Learning from Negative Samples in Generative Biomedical Entity Linking

Chanhwi Kim,Hyunjae Kim,Sihyeon Park,Jiwoo Lee,Mujeen Sung,Jaewoo Kang
2024-08-29
Abstract:Generative models have become widely used in biomedical entity linking (BioEL) due to their excellent performance and efficient memory usage. However, these models are usually trained only with positive samples--entities that match the input mention's identifier--and do not explicitly learn from hard negative samples, which are entities that look similar but have different meanings. To address this limitation, we introduce ANGEL (Learning from Negative Samples in Generative Biomedical Entity Linking), the first framework that trains generative BioEL models using negative samples. Specifically, a generative model is initially trained to generate positive samples from the knowledge base for given input entities. Subsequently, both correct and incorrect outputs are gathered from the model's top-k predictions. The model is then updated to prioritize the correct predictions through direct preference optimization. Our models fine-tuned with ANGEL outperform the previous best baseline models by up to an average top-1 accuracy of 1.4% on five benchmarks. When incorporating our framework into pre-training, the performance improvement further increases to 1.7%, demonstrating its effectiveness in both the pre-training and fine-tuning stages. Our code is available at <a class="link-external link-https" href="https://github.com/dmis-lab/ANGEL" rel="external noopener nofollow">this https URL</a>.
Computation and Language
What problem does this paper attempt to address?

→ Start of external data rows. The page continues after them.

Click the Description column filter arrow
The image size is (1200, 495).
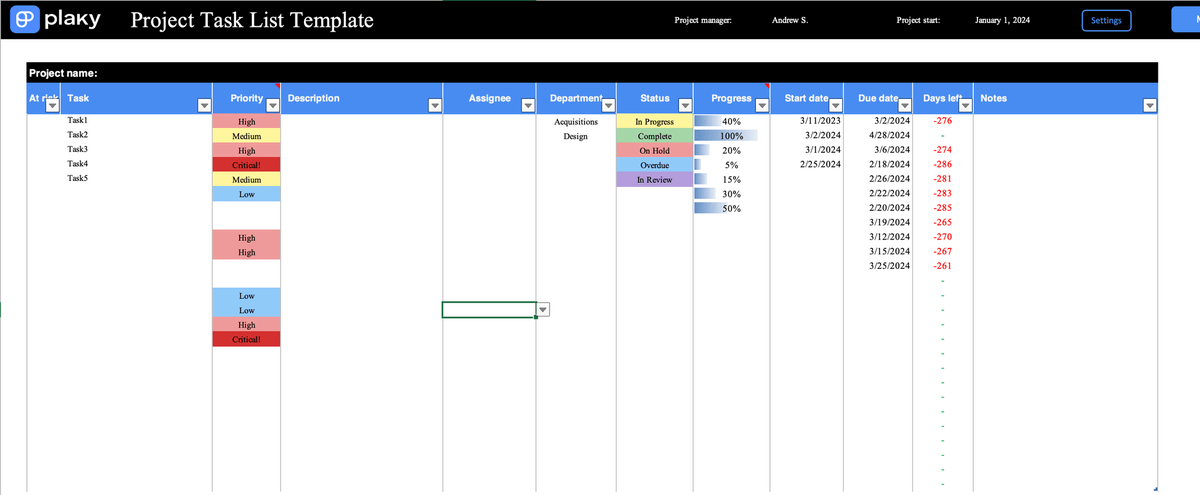pos(434,105)
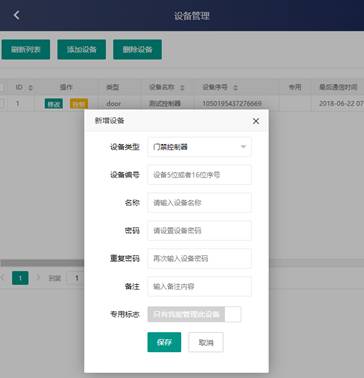Image resolution: width=364 pixels, height=378 pixels.
Task: Tick the checkbox in row 1
Action: point(2,104)
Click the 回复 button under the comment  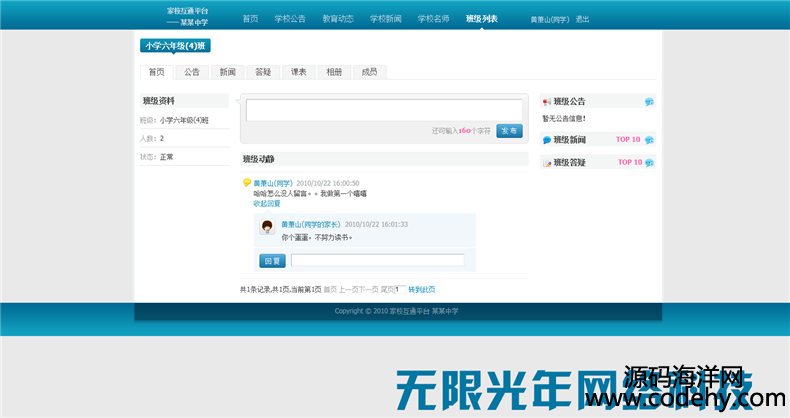pos(272,261)
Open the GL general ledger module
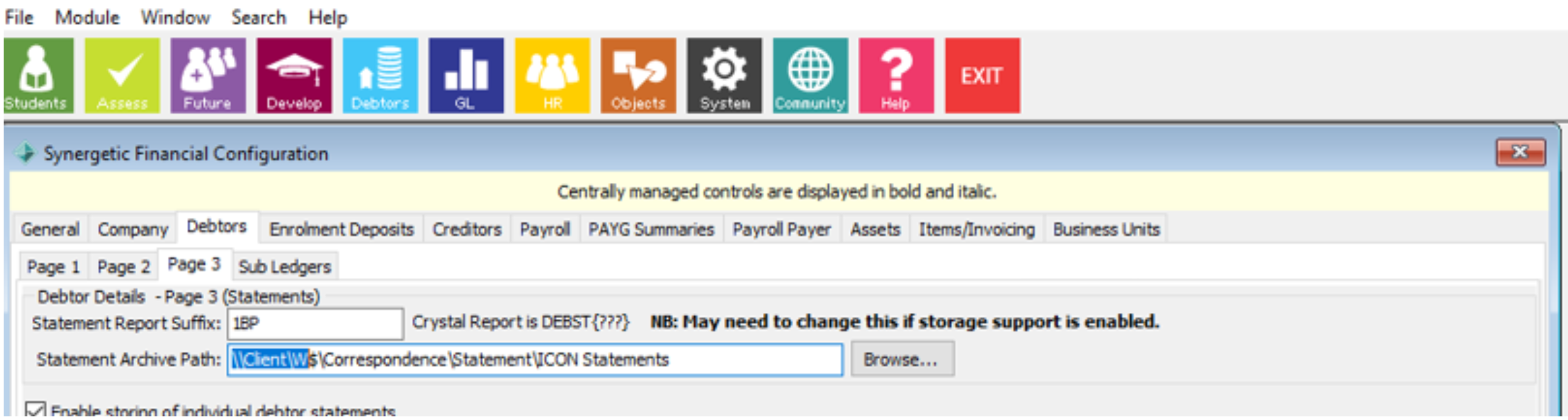The image size is (1568, 420). pos(466,76)
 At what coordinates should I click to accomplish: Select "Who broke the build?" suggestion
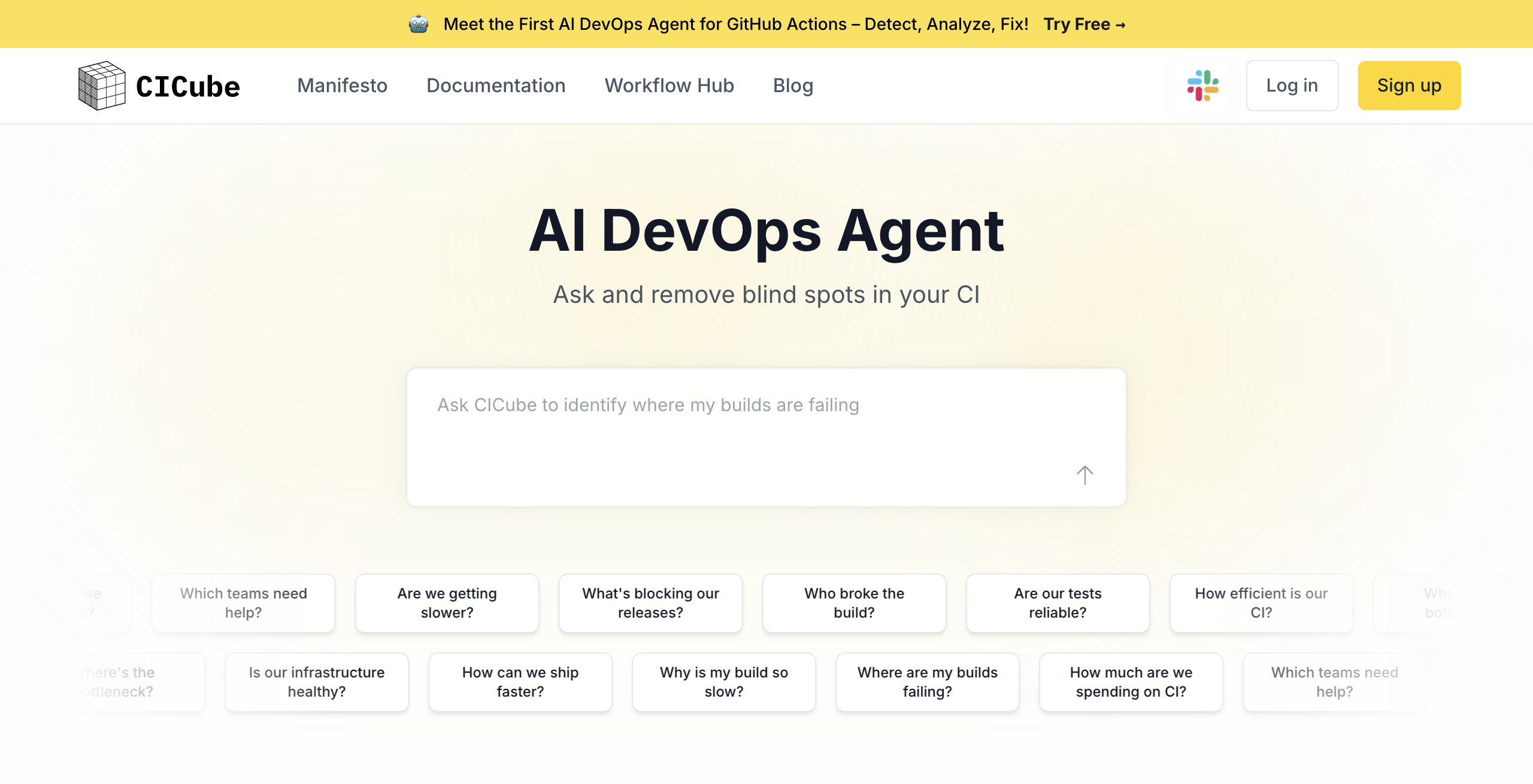click(854, 603)
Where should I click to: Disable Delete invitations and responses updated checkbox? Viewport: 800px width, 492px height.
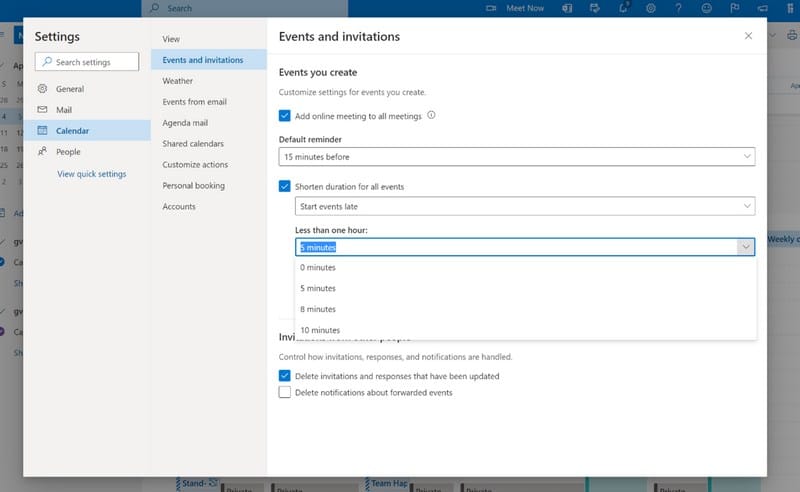pos(285,376)
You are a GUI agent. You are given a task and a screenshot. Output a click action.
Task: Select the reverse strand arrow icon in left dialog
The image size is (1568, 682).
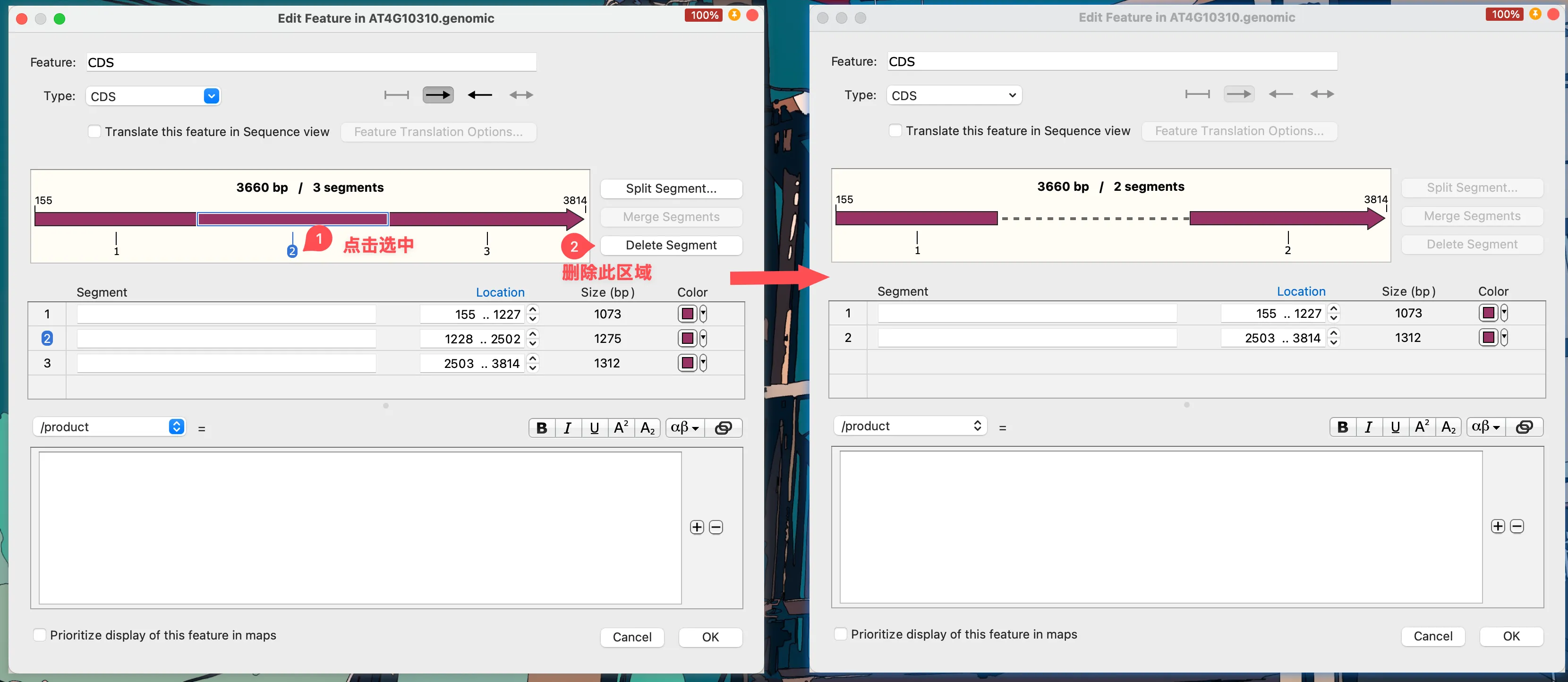pos(480,95)
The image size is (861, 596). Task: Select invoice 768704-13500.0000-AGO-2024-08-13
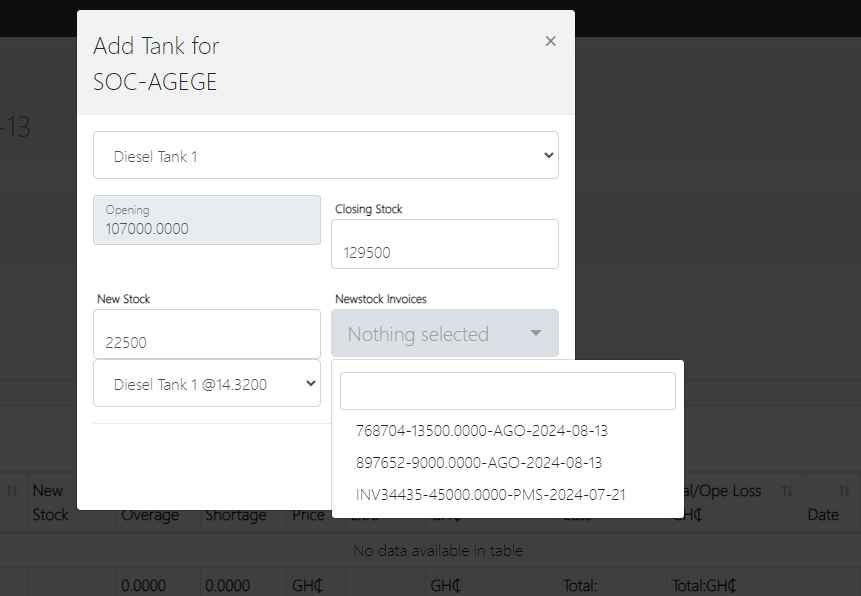482,431
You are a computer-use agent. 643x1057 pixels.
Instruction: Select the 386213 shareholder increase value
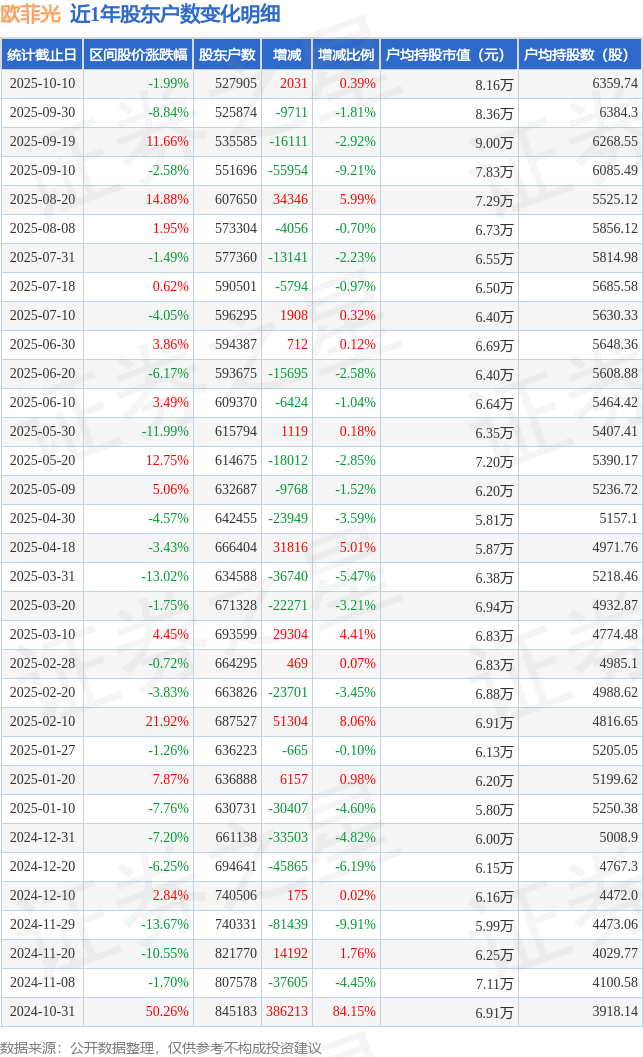tap(287, 1012)
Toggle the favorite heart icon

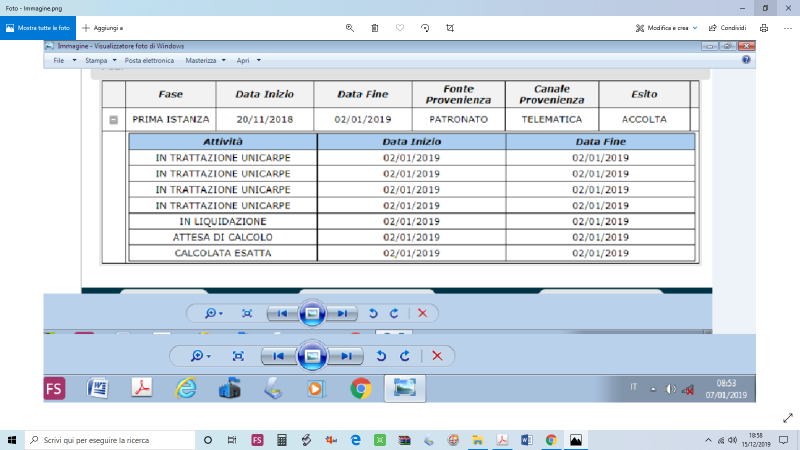click(x=400, y=28)
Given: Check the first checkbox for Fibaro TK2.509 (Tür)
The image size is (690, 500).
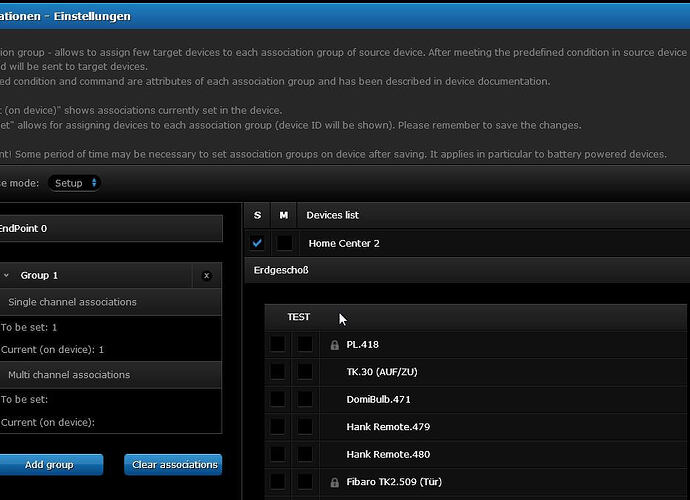Looking at the screenshot, I should click(277, 483).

The paper primarily focuses on addressing a key issue in Biomedical Entity Linking (BioEL): how to leverage negative samples to enhance the performance of generative models. Specifically, existing generative models are typically trained only with positive samples, i.e., those entities that match the input entity identifiers, without explicitly learning from negative samples that look similar but have different meanings. This limitation makes it difficult for the models to distinguish between biomedical entities that have similar surface forms but different actual meanings. To address this issue, the authors propose the ANGEL framework, which is the first method to train generative biomedical entity linking models using negative samples. ANGEL achieves this through two stages: first, it performs warm-up training using only positive samples, and then it trains with both positive and negative samples to enhance the model's generalization ability. In this way, ANGEL not only improves the accuracy of generative models but also significantly outperforms previous best baseline models on five benchmark datasets, with an average accuracy improvement of 1.7%. Moreover, the ANGEL framework performs well in both pre-training and fine-tuning stages and is generalizable to different underlying language models, consistently improving the performance of various models.